> [Jobs]:
[A] In the passage about reading "Watchman" together, write out everything from "There’s no question that" down to "many such collaborations.)".
[B] In the passage about reading "Watchman" together, who is waiting for Jean Louise at the station?

> [Source passage]:

◇ ◇ ◇ ◇ ◇

Judging from today’s contributions, you’re in for a wild read: some of these contributions are better than the book. And like Maycomb snowflakes, no two contributions are alike. None of the contributor-critics have read each other’s segments before publication (and I’m making a point of writing my own contributions before editing any of my colleagues’. so as not to be influenced by what they might say).
There’s no question that the book is problematic on many levels. But there’s no question either that it’s a cultural event and an opportunity to rediscover Lee, if not the act of reading communally without losing reading’s attraction as an essentially solitary thrill. I’m extremely grateful to the nine contributors who have agreed to take part in this project and put up with its daily demands. They are doing so for no more compensation than a copy of the book and the recurring aggravations of my hurry-up-and-write emails. (Special thanks to Brian McMillan, the editor of the Palm Coast Observer, for joining me in what I hope will be the first of many such collaborations.)
I’m especially grateful to the contributors for giving life to what the great Jorge Luis Borges once described in “Pierre Menard, Author of the Quixote,” one of his great stories. In that story, the mere act of reading a book subsequent to its creation makes it richer than even what its author intended simply because of what context, allusions, analysis and imponderables the reader brings to it. I don’t know of a better book than “Watchman” to go Pierre Menard on: unlike Quixote, “Watchman” needs improvement. Put in more Maycombish terms, this literary experiment is not much different than how Atticus taught Scout to crawl in a person’s skin to better understand other perspectives back in “Mockingbird.” These contributors are allowing us to read the book with their eyes, giving us the pleasure of 10 books rather than one. And who knows, Jorge Luis, this may well be the beginning of a beautiful friendship with live reading.
We welcome your input if you’d like to do likewise. Each day we’ll start this feature with a brief summary of the chapter at hand (spoiler alert) then go straight into our contributors’ reactions since, to quote Harper Lee, introductions “inhibit pleasure, they kill the joy of anticipation, they frustrate curiosity.” So let’s get to it.
–Pierre Tristam
- Today’s Chapter Summary
- Bill McGuire
- Brian McMillan
- Mary Ann Clark
- Jon Hardison
- Monica Campana
- Darrell Smitty Smith
- Jay Livingston
- Inna Hardison
- Daniel Masbad
- Pierre Tristam
Chapter 1 summary: It’s the mid-1950s. Jean Louise Finch is 26, roughly a couple of decades older than she was in “To Kill a Mockingbird.” She’s moved to New York City. She is returning to Maycomb for her annual visit, by train as opposed to plane this time. Brother Jem died suddenly two years earlier. Calpurnia the maid is gone. Atticus is 72 and suffering of arthritis, though it’s Henry Clinton, Jean Louise’s “lifelong friend, her brother’s comrade,” lawyer and partner in Atticus’s firm, not her father, who is waiting for her at the station. “There was no finer young man, said the people of Maycomb, than Henry Clinton,” but that Clinton thinks nothing of lovingly molesting Jean Louise on the platform and asking her, not for the first (or fifth, and possibly tenth) time, to marry him. “I’ll have an affair with you but I won’t marry you,” she tells him with that Finch directness as they drive to Atticus’s home.

◇ ◇ ◇ ◇ ◇

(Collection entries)

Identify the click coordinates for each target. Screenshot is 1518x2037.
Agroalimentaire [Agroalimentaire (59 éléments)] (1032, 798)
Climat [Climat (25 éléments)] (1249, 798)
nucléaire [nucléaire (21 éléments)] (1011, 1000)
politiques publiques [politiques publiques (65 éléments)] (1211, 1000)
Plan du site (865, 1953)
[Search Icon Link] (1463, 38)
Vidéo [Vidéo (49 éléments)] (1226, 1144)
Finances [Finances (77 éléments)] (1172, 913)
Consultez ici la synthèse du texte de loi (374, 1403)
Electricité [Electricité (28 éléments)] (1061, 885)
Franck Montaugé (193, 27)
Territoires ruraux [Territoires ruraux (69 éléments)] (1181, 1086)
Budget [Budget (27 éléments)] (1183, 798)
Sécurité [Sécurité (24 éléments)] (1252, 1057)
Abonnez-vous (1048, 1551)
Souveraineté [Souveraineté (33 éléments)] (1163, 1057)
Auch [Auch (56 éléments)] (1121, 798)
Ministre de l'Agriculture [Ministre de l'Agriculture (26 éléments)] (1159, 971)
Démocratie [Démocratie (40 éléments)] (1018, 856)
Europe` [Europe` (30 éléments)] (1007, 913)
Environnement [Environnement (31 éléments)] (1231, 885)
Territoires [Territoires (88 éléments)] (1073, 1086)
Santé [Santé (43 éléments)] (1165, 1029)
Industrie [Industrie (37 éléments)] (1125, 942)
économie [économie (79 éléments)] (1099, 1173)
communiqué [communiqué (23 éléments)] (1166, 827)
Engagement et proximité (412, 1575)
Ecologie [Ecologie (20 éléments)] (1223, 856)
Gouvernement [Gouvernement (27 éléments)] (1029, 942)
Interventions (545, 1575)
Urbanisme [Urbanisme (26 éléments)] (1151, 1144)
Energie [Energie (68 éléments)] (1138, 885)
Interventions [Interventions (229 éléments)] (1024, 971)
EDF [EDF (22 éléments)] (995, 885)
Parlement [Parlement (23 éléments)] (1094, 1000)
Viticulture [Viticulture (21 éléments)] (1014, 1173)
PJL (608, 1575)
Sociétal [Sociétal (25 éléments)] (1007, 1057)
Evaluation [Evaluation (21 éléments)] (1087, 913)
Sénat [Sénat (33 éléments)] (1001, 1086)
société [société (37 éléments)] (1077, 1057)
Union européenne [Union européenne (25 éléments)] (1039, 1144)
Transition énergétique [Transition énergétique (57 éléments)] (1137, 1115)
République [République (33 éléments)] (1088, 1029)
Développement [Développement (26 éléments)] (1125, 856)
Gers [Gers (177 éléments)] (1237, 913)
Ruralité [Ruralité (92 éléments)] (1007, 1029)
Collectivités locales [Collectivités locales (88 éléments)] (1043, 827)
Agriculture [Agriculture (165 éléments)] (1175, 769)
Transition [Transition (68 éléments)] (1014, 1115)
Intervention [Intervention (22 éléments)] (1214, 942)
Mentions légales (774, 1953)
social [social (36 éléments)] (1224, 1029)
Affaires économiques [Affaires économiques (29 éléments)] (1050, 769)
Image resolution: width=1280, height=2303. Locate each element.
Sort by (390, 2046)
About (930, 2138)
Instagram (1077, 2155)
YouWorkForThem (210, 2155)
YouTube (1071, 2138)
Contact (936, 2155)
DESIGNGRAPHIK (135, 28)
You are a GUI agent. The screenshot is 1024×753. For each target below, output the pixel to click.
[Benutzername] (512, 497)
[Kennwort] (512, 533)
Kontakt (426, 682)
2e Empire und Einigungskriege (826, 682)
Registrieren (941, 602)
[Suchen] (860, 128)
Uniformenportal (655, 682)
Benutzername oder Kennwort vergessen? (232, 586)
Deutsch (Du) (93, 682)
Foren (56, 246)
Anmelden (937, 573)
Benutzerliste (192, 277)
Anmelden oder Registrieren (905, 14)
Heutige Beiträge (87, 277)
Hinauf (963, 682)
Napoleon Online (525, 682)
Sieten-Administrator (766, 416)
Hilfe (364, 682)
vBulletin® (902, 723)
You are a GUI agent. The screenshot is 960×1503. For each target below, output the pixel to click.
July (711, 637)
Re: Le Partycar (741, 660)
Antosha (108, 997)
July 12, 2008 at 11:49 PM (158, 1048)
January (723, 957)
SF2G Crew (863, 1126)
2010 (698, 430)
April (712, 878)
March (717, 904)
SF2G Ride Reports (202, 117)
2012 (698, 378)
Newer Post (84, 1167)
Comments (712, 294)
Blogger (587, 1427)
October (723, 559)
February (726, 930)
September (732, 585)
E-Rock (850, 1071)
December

◇ ◇ ◇ ◇ ◇

> [Replies]:
[A]
There’s no question that the book is problematic on many levels. But there’s no question either that it’s a cultural event and an opportunity to rediscover Lee, if not the act of reading communally without losing reading’s attraction as an essentially solitary thrill. I’m extremely grateful to the nine contributors who have agreed to take part in this project and put up with its daily demands. They are doing so for no more compensation than a copy of the book and the recurring aggravations of my hurry-up-and-write emails. (Special thanks to Brian McMillan, the editor of the Palm Coast Observer, for joining me in what I hope will be the first of many such collaborations.)

[B] Henry Clinton